[Data items]
BEGIN

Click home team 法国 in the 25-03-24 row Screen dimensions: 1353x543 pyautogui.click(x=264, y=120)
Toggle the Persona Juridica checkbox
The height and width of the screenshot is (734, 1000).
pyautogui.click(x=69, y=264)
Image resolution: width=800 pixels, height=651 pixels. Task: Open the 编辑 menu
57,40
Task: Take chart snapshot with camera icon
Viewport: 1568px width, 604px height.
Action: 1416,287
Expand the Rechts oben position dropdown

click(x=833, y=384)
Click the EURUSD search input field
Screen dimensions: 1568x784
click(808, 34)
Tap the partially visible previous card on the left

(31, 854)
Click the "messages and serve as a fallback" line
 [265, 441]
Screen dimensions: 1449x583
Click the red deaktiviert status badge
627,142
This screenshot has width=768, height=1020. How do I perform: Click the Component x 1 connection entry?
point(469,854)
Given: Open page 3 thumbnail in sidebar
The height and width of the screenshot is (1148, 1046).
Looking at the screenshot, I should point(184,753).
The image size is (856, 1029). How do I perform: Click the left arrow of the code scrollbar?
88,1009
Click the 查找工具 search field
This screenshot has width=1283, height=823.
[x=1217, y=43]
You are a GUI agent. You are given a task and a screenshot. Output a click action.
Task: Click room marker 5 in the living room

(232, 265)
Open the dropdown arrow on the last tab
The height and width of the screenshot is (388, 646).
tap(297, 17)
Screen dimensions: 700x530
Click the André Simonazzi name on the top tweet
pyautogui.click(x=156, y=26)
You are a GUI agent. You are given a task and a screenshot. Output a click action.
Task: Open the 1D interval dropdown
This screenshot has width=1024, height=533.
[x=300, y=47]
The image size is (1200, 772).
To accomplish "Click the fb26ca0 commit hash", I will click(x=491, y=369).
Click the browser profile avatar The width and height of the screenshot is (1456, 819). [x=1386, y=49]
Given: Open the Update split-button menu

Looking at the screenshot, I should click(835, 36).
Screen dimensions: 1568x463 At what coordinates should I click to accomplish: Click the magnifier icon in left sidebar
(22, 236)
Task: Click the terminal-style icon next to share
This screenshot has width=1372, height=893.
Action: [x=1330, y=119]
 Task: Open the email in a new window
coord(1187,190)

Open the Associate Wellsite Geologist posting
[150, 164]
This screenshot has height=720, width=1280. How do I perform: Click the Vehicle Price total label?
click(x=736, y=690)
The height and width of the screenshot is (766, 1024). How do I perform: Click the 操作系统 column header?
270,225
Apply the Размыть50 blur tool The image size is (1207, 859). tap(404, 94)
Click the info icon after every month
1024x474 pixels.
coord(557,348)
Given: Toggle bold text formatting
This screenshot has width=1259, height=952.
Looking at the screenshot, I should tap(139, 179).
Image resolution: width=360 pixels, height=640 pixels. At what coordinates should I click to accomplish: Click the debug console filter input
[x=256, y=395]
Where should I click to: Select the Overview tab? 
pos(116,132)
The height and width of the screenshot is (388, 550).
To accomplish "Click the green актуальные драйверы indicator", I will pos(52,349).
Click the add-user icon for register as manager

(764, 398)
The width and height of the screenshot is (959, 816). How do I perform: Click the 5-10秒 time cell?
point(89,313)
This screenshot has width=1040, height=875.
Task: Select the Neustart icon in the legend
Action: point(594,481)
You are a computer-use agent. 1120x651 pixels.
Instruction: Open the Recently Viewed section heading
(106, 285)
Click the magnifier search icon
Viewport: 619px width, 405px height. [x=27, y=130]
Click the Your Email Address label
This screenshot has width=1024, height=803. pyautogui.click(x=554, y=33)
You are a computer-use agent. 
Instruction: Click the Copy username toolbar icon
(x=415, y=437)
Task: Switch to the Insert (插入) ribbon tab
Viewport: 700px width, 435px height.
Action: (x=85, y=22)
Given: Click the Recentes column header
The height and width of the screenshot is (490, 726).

END

PROBLEM REQUIREMENTS: The response must contain every entry, each one identical to the original.

THE ANSWER:
Click home team 法国 in the 25-03-24 row Screen dimensions: 1353x543 pyautogui.click(x=264, y=120)
Toggle the Persona Juridica checkbox
The height and width of the screenshot is (734, 1000).
pyautogui.click(x=69, y=264)
Image resolution: width=800 pixels, height=651 pixels. Task: Open the 编辑 menu
57,40
Task: Take chart snapshot with camera icon
Viewport: 1568px width, 604px height.
Action: 1416,287
Expand the Rechts oben position dropdown

click(x=833, y=384)
Click the EURUSD search input field
Screen dimensions: 1568x784
click(808, 34)
Tap the partially visible previous card on the left

(31, 854)
Click the "messages and serve as a fallback" line
 [265, 441]
Screen dimensions: 1449x583
Click the red deaktiviert status badge
627,142
This screenshot has width=768, height=1020. How do I perform: Click the Component x 1 connection entry?
point(469,854)
Given: Open page 3 thumbnail in sidebar
The height and width of the screenshot is (1148, 1046).
Looking at the screenshot, I should point(184,753).
The image size is (856, 1029). How do I perform: Click the left arrow of the code scrollbar?
88,1009
Click the 查找工具 search field
This screenshot has width=1283, height=823.
[x=1217, y=43]
You are a GUI agent. You are given a task and a screenshot. Output a click action.
Task: Click room marker 5 in the living room

(232, 265)
Open the dropdown arrow on the last tab
The height and width of the screenshot is (388, 646).
tap(297, 17)
Screen dimensions: 700x530
Click the André Simonazzi name on the top tweet
pyautogui.click(x=156, y=26)
You are a GUI agent. You are given a task and a screenshot. Output a click action.
Task: Open the 1D interval dropdown
This screenshot has width=1024, height=533.
[x=300, y=47]
The image size is (1200, 772).
To accomplish "Click the fb26ca0 commit hash", I will click(x=491, y=369).
Click the browser profile avatar The width and height of the screenshot is (1456, 819). [x=1386, y=49]
Given: Open the Update split-button menu

Looking at the screenshot, I should click(835, 36).
Screen dimensions: 1568x463 At what coordinates should I click to accomplish: Click the magnifier icon in left sidebar
(22, 236)
Task: Click the terminal-style icon next to share
This screenshot has width=1372, height=893.
Action: [x=1330, y=119]
 Task: Open the email in a new window
coord(1187,190)

Open the Associate Wellsite Geologist posting
[150, 164]
This screenshot has height=720, width=1280. How do I perform: Click the Vehicle Price total label?
click(x=736, y=690)
The height and width of the screenshot is (766, 1024). How do I perform: Click the 操作系统 column header?
270,225
Apply the Размыть50 blur tool The image size is (1207, 859). tap(404, 94)
Click the info icon after every month
1024x474 pixels.
coord(557,348)
Given: Toggle bold text formatting
This screenshot has width=1259, height=952.
Looking at the screenshot, I should tap(139, 179).
Image resolution: width=360 pixels, height=640 pixels. At what coordinates should I click to accomplish: Click the debug console filter input
[x=256, y=395]
Where should I click to: Select the Overview tab? 
pos(116,132)
The height and width of the screenshot is (388, 550).
To accomplish "Click the green актуальные драйверы indicator", I will pos(52,349).
Click the add-user icon for register as manager

(764, 398)
The width and height of the screenshot is (959, 816). How do I perform: Click the 5-10秒 time cell?
point(89,313)
This screenshot has width=1040, height=875.
Task: Select the Neustart icon in the legend
Action: point(594,481)
You are a computer-use agent. 1120x651 pixels.
Instruction: Open the Recently Viewed section heading
(106, 285)
Click the magnifier search icon
Viewport: 619px width, 405px height. [x=27, y=130]
Click the Your Email Address label
This screenshot has width=1024, height=803. pyautogui.click(x=554, y=33)
You are a computer-use agent. 
Instruction: Click the Copy username toolbar icon
(x=415, y=437)
Task: Switch to the Insert (插入) ribbon tab
Viewport: 700px width, 435px height.
Action: (x=85, y=22)
Given: Click the Recentes column header
The height and width of the screenshot is (490, 726).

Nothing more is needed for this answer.